In their article the authors report two different research methods they employed to study the question of whether one repository siphons readers away from another repository, or whether, instead, readership grows overall when an article is available from multiple OA sources. Both methods lead them to the same conclusion: multiple outlets produce additional readers, so the sensible course for an author who wants her work to have maximum impact is, as they say, to “use both!” Far from harming the ranking in one database, availability of an article in a second repository appears to increase substantially the overall number of downloads.
I like this article for two particular reasons. The first is that it attempts to find solid data on which to base the discussion. Instead of mere assertions of “obvious” truths in the open access debate, many of which are based on that zero-sum assumption, Donovan and Watson attempt to move the discussion to real evidence that actually places that assumption in some doubt. As we continue to explore business models and look for dissemination options that more fully serve the needs of scholarly authors, basing our discussions on real data would be a refreshing trend.
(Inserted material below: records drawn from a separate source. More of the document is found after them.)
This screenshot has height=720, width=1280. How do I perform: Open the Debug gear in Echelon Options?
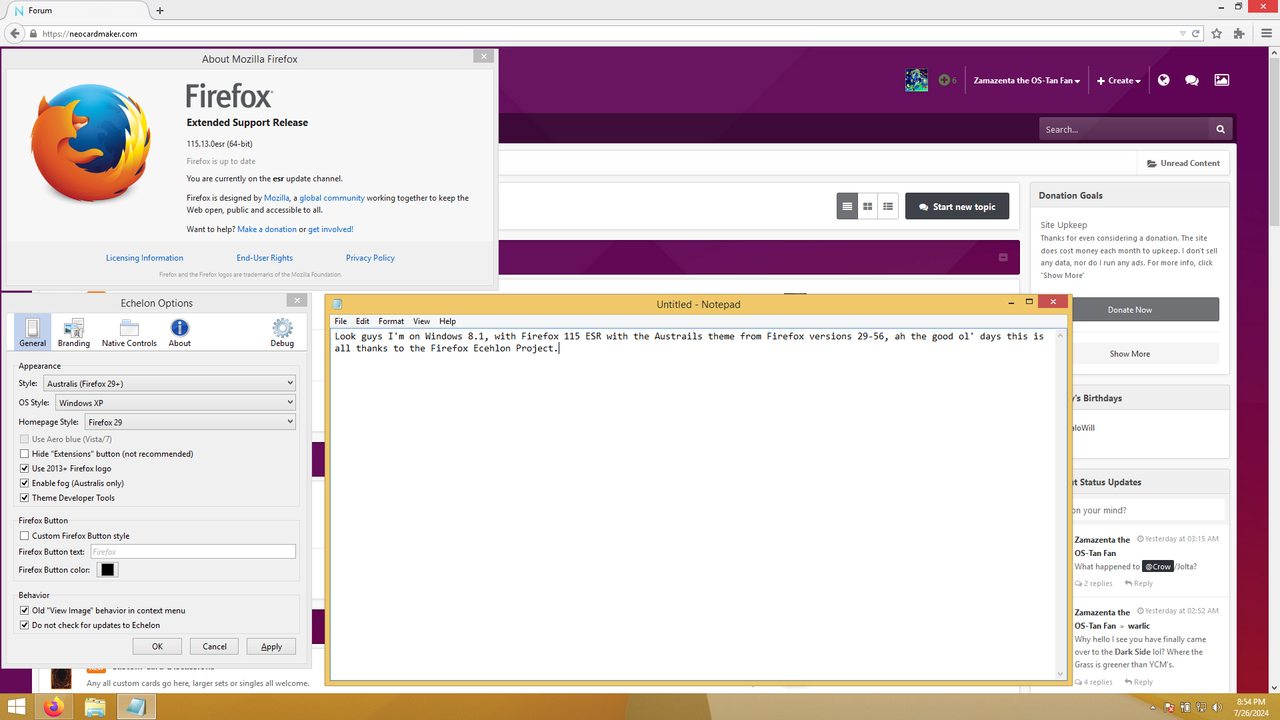[x=281, y=331]
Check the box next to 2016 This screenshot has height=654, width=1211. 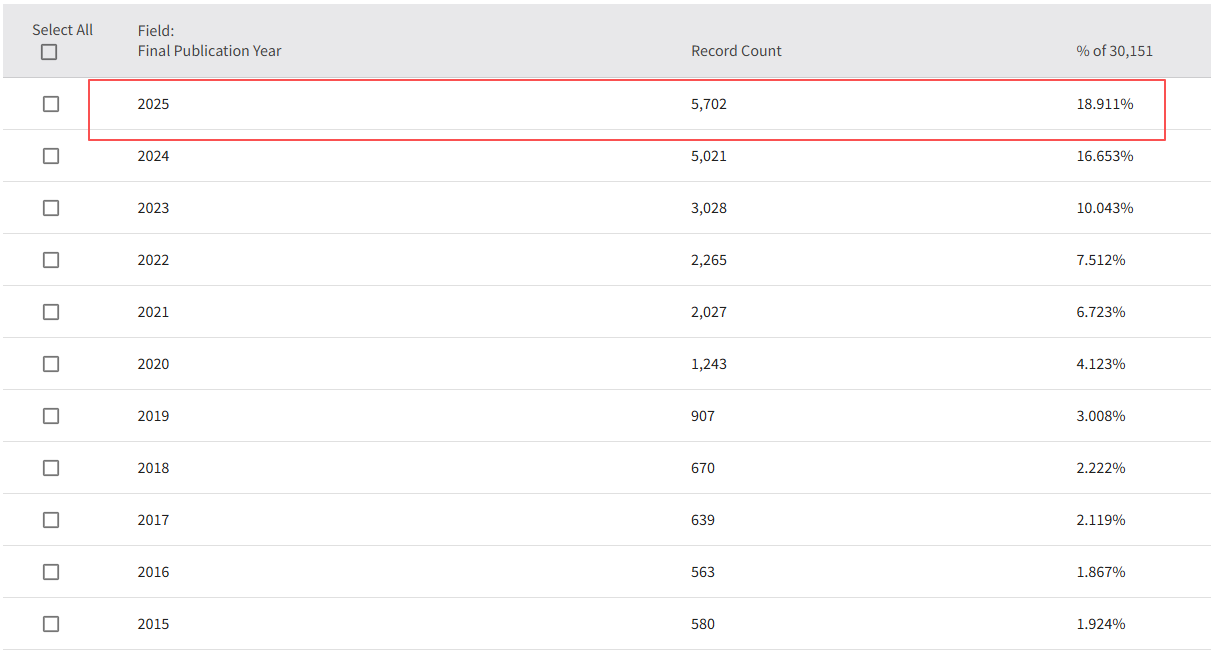coord(51,572)
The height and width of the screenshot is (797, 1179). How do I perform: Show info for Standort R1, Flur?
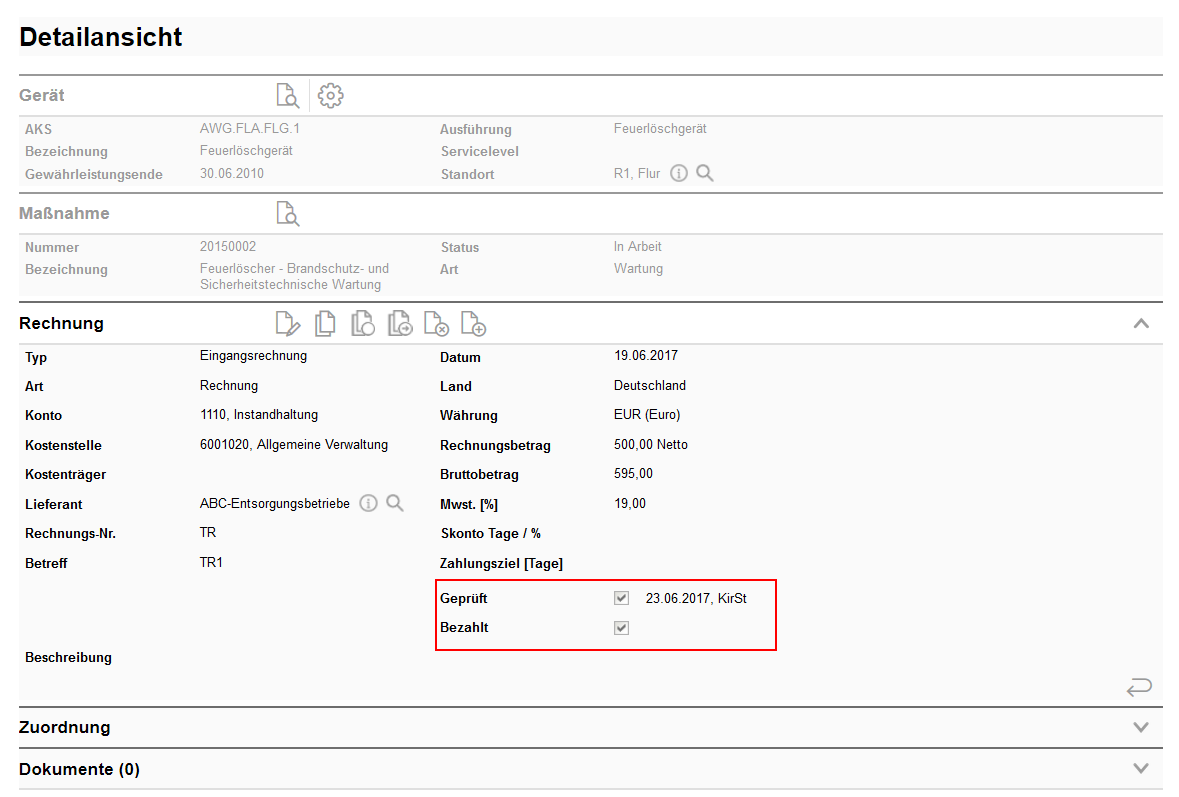pos(678,174)
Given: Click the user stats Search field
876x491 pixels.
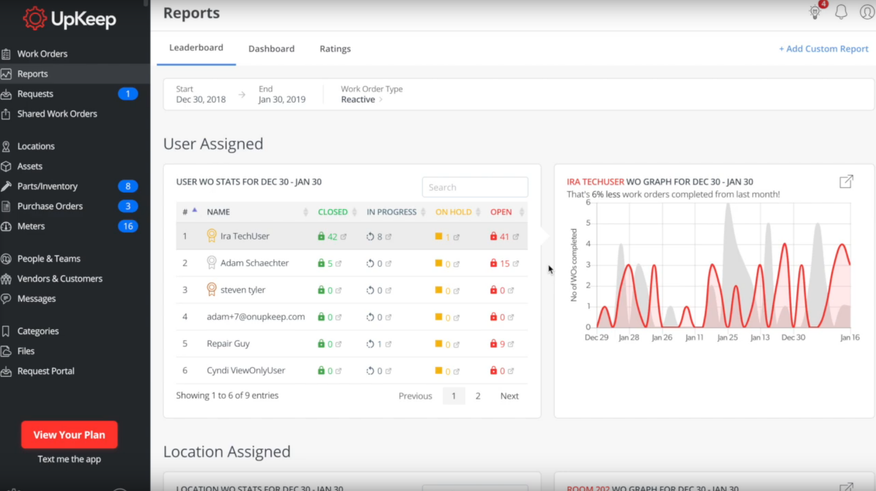Looking at the screenshot, I should 474,187.
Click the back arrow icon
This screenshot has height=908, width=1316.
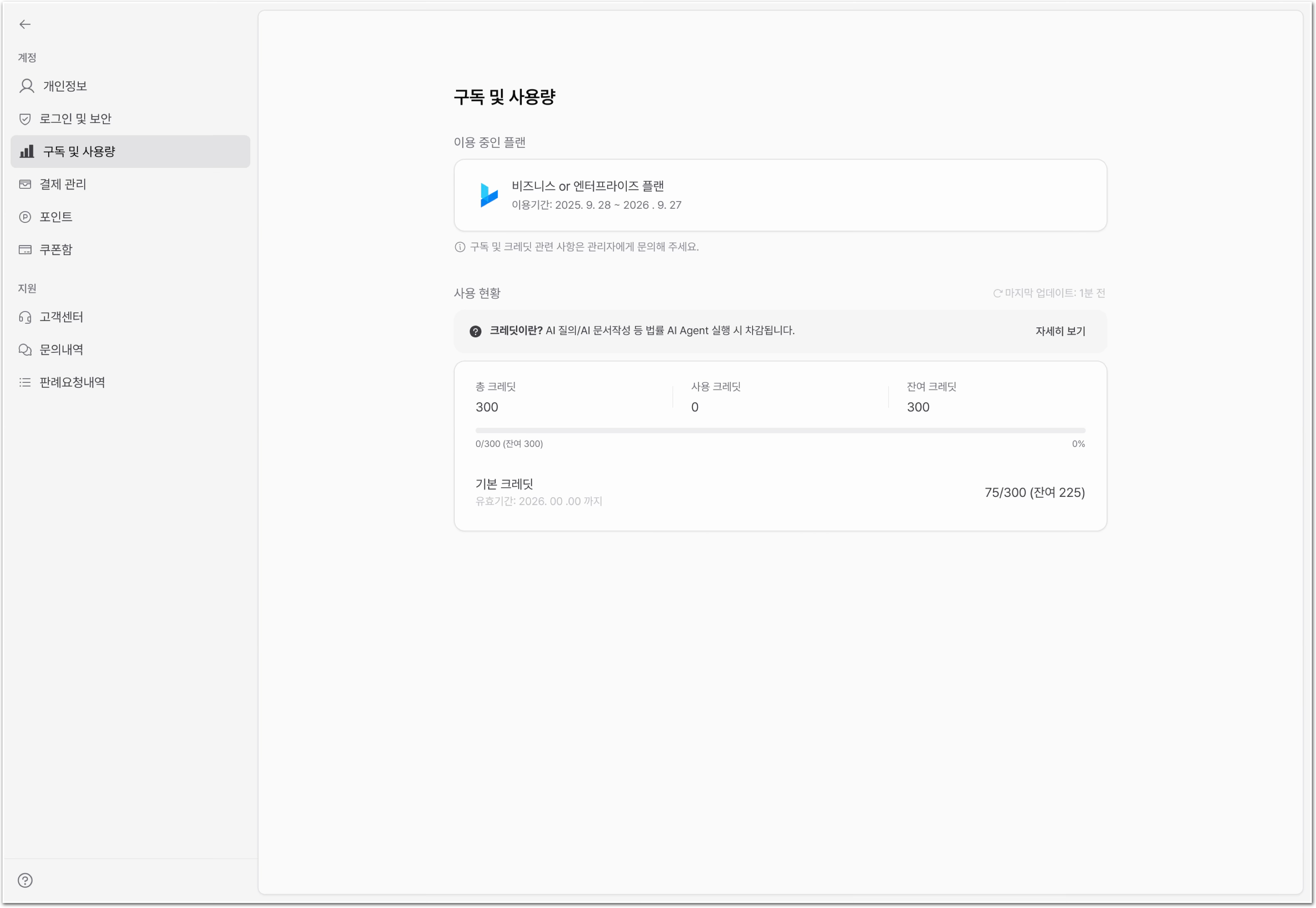25,24
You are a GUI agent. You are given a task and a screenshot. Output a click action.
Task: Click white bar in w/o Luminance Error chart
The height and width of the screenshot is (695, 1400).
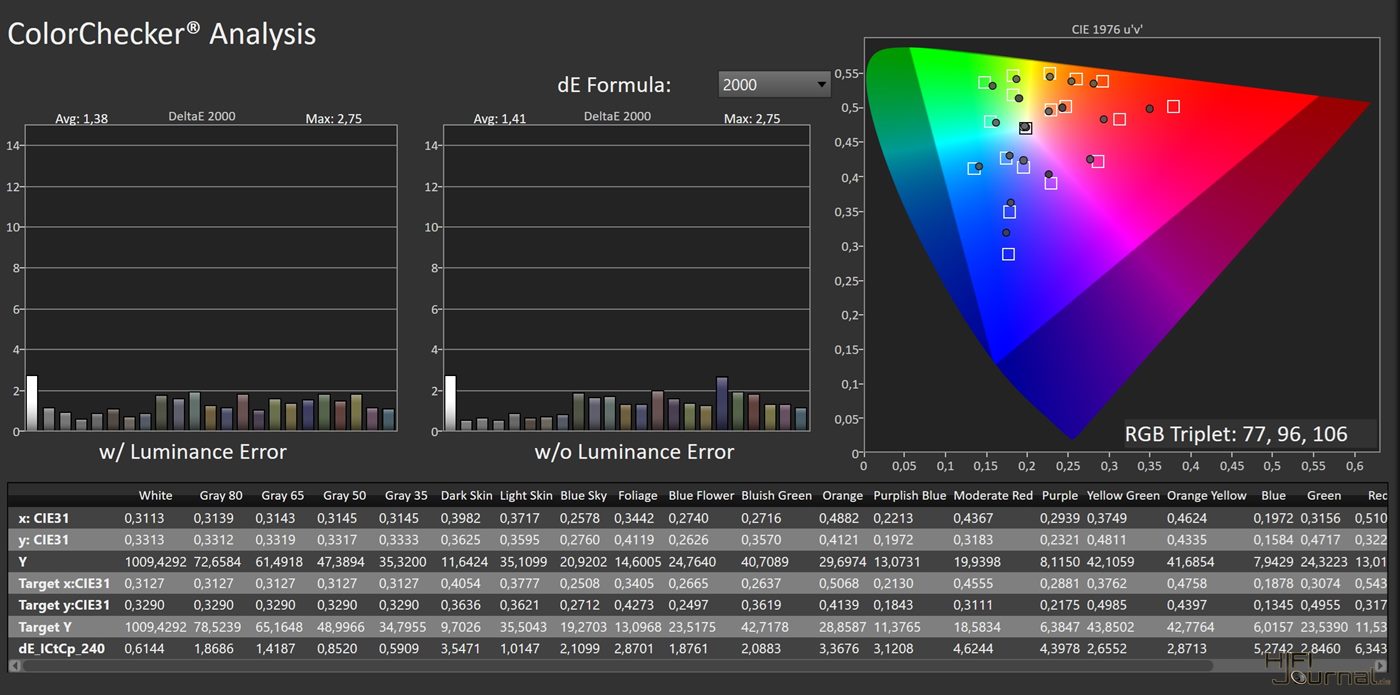click(x=450, y=403)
The second reason I like this article is that it appears to offer empirical evidence, beyond the many anecdotes that we have collected over the years, of the role of “unexpected readers” in increasing the reach of scholarly research. The zero-sum assumption gives rise to the presumption that the current system works in an acceptable way merely because the people I expect to see my work can see it. But open access offers the possible of discovering a myriad of readers who are not expected, either by publisher or author. If we take seriously the idea that academic research is undertaken, in the end, for the good of society, these are precisely the readers we would want to see find our scholarship. And to rule them out on the basis of an unproven assumption would be to sell ourselves short as scholars.